Security

UK plans U-turn on powers to halt company takeovers on national security grounds | Mergers and acquisitions


The UK government is looking to roll back powers to intervene in company takeovers less than two years after they were introduced, in an attempt to be “more business friendly”.

The deputy prime minister, Oliver Dowden, said the government would review measures “narrowing and refining” the National Security and Investment Act, which only entered into force in January 2022, and allowed much greater scrutiny of foreign investments in British companies.

A reversal of the changes would represent the latest change of tack by a government that has wavered between wanting to be open to business and a desire to block takeovers of businesses in strategically important sectors.

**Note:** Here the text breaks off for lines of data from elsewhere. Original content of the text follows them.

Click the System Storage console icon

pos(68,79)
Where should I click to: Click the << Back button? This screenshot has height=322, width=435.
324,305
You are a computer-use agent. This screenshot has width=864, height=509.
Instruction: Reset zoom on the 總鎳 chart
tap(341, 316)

The government launched a nine-week consultation on Monday to invite the views of companies and other interested parties. Dowden wrote that he wanted the regime to be “proportionate and well-targeted, minimising the burdens it places on companies and investors”.

He said he wanted to ensure “government regulation keeps up with the dynamism of the private sector” and that the state applies “as little regulatory burden as necessary”, in an interview with the Financial Times.

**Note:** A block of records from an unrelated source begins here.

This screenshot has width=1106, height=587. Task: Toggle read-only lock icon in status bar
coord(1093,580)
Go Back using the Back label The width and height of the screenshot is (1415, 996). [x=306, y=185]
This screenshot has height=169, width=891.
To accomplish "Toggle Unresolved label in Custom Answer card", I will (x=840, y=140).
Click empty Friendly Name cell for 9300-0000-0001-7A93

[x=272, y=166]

“We can’t have yesterday’s regulation for tomorrow’s world,” he said.

The rules cover 17 important sectors that could have national security implications, ranging from military technology and cryptography to energy, computing, quantum technology and even some transport. The government has intervened to block the takeover of Newport Wafer Fab, a semiconductor manufacturer, by a Chinese-owned company, and the purchase of the electronic design company Pulsic by a Hong Kong rival. The merger of the UK telecoms businesses of Vodafone and Hong Kong-owned CK Hutchison will also be scrutinised.

Veronica Roberts, the head of the law firm Herbert Smith Freehills’ global foreign direct investment group, said a review would be “very welcome news for investors”, citing more than 800 required filings that have resulted in only a “handful of cases” being prohibited.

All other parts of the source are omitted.